US, China sign Phase 1 trade deal

United States and China on Wednesday signed a landmark Phase 1 trade agreement that will end simmering dispute between the two leading economies, at least for the near future.

The initial trade deal will roll back some tariffs on Chinese goods and boost Chinese purchases of US goods and services, defusing an 18-month conflict. 
Beijing and Washington see their "Phase 1" agreement as a momentous step after months of staggered negotiations and tit-for-tat tariffs.
"Together we are righting the wrongs of the past and delivering a future of economic justice and security for American workers, farmers and families," US President Donald Trump said in partisan remarks at the White House alongside Chinese Vice Premier Liu He and other officials.
Trump said with the signing of a new, fully-enforceable Phase 1 trade agreement with China, he is making good on his promise to fix the failed policies of the past and deliver fairer trade for the United States.
“This historic agreement will begin to rebalance our vital trade partnership with China and benefit both of our countries.
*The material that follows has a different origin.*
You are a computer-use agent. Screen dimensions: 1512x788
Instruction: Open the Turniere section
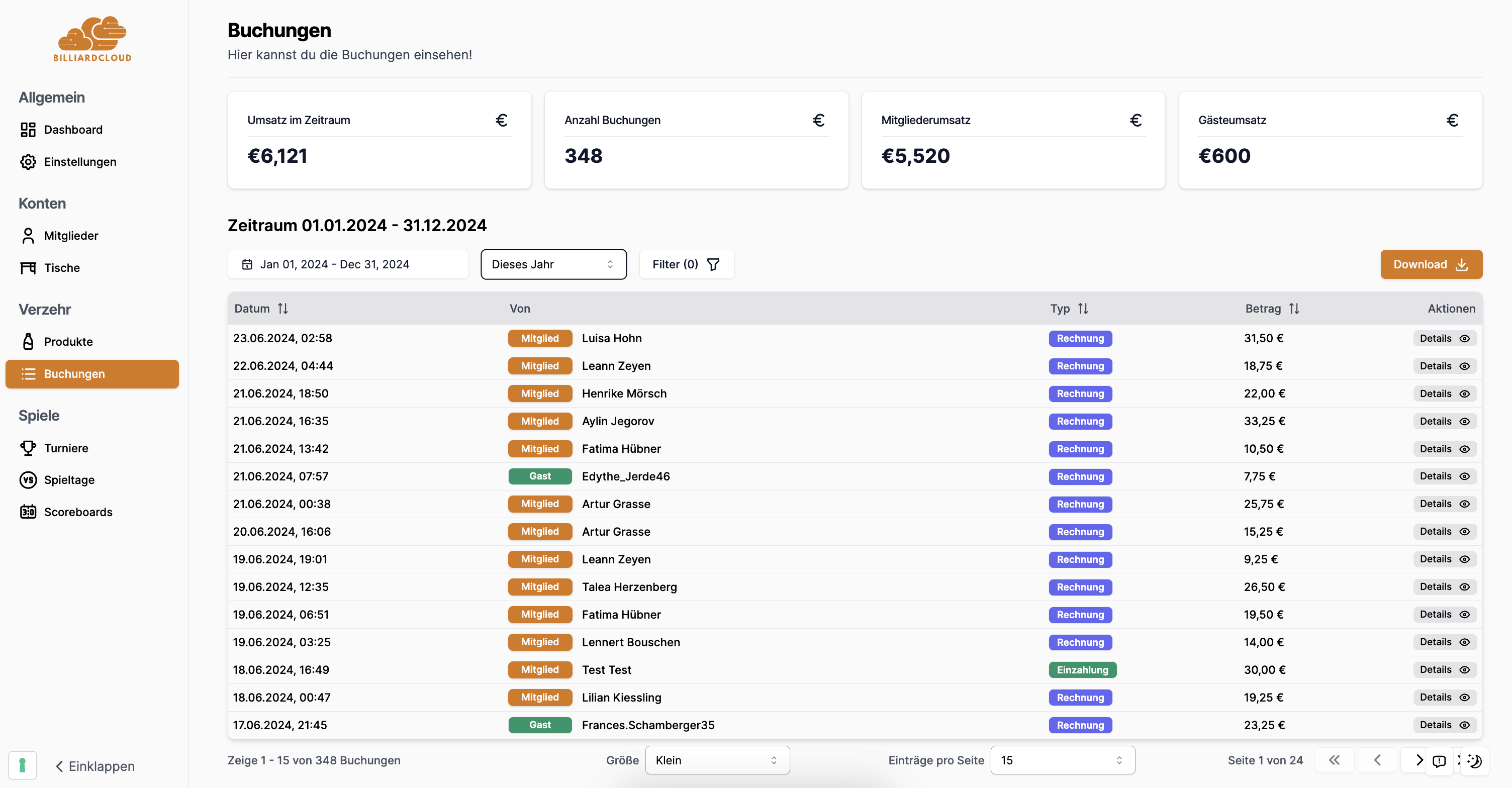click(66, 448)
The signing of this agreement will be an incredible boost for American businesses, farmers, manufacturers, and innovators,” Trump stated in a White House release.
China has agreed to make significant structural reforms in a wide range of critical areas. Importantly, the reforms included in the agreement are fully enforceable and include a strong dispute resolution system to ensure effective implementation and enforcement.
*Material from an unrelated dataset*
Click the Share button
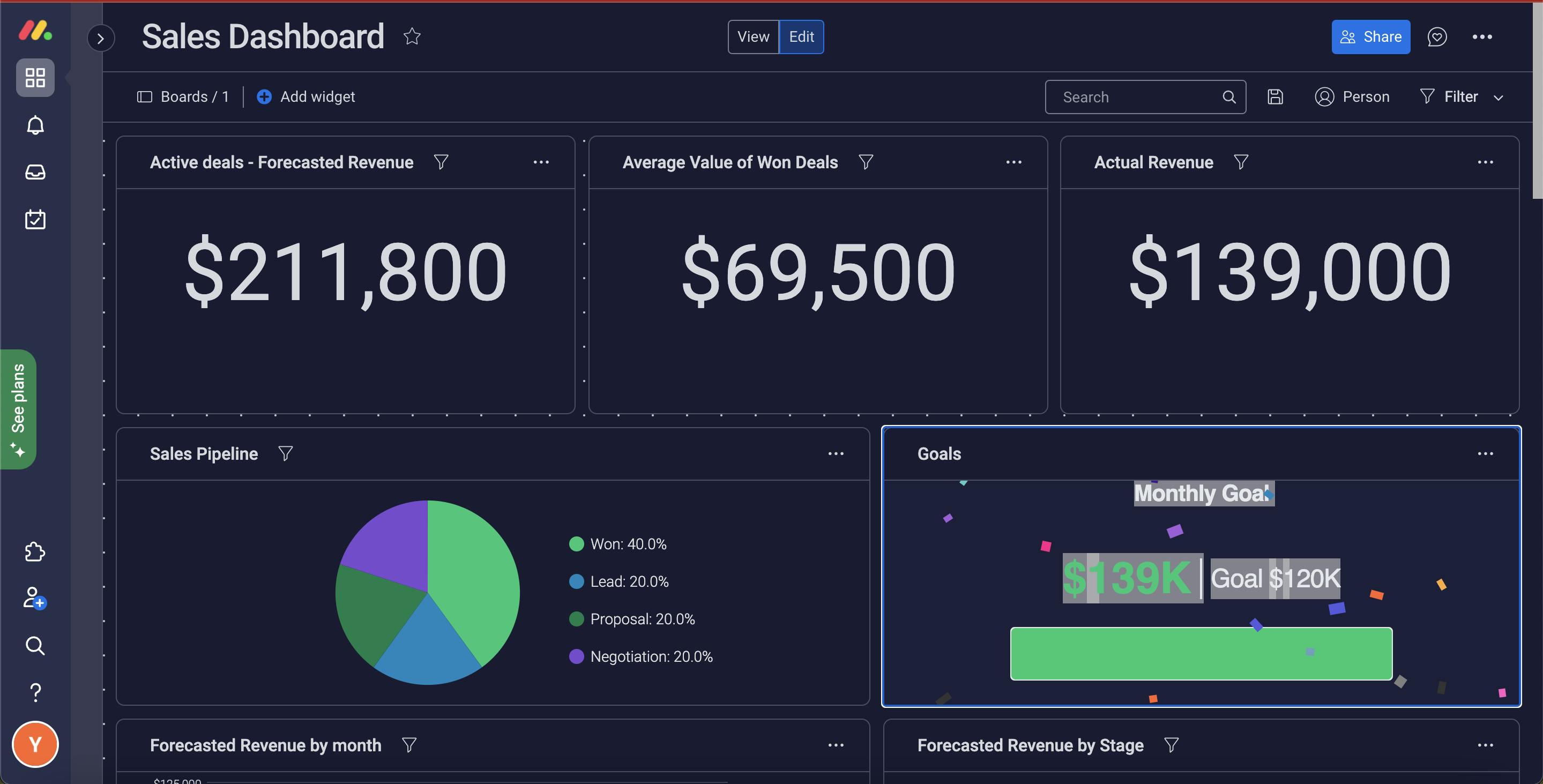 tap(1370, 37)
For the first time, China agreed to end its practice of forcing foreign companies to transfer their technology to Chinese companies in order to gain market access. 
China will address numerous longstanding intellectual property concerns in the areas of trade secrets, trademarks, enforcement against pirated and counterfeit goods, and more, the release stated.
China also agreed to strong commitments on currency practices like currency devaluations and exchange rates, it said, adding that the agreement will help level the playing field for America’s innovators to compete and win, it added.
The President said the agreement addressed a wide range of trade and investment barriers that have prevented American financial services companies from being able to compete in China.
The agreement also addresses structural barriers that have unfairly limited United States food and agricultural exports and includes significant commitments by China on accepting United States agricultural biotechnology products.
“This agreement will begin rebalancing our trade relationship with China and provide new opportunity for American businesses and farmers. As a part of the new agreement, China has pledged to increase imports of American goods and services by at least $200 billion. China’s increase in United States imports will take place over the next 2 years, and the trajectory is expected to continue even after 2021. 
Besides, China will be making purchases of United States manufactured goods, agriculture, energy, and services. Under the deal, China has agreed to purchase between $40 and $50 billion in American agricultural goods each year for two years – providing a massive boost to America’s farmers.
For China, under the Phase 1 deal, arrived at in December, the US has cancelled planned tariffs on Chinese-made cellphones, toys and laptop computers and halved the tariff rate to 7.5 per cent on about $120 billion worth of other Chinese goods, including flat panel televisions, Bluetooth headphones and footwear.
But, it will leave in place 25 per cent tariffs on a vast, $250 billion worth of Chinese industrial goods and components used by US manufacturers.
The eight-part agreement essentially eases the two-year trade wrangling that has disrupted global supply chains and cut global growth. A host of difficult issues, which have been at the heart of the trade battle, including Chinese subsidies to domestic companies and the behaviour of Chinese state-owned firms, will be dealt with in later rounds of talks, which aren’t expected to conclude until after the US presidential election in November.
Trump, who has been touting the Phase 1 deal as a pillar of his 2020 re-election campaign said he would agree to remove the remaining tariffs once the two sides had negotiated a "Phase 2" agreement. He added that those negotiations would start soon.
He also said he would visit China in the not-too-distant future.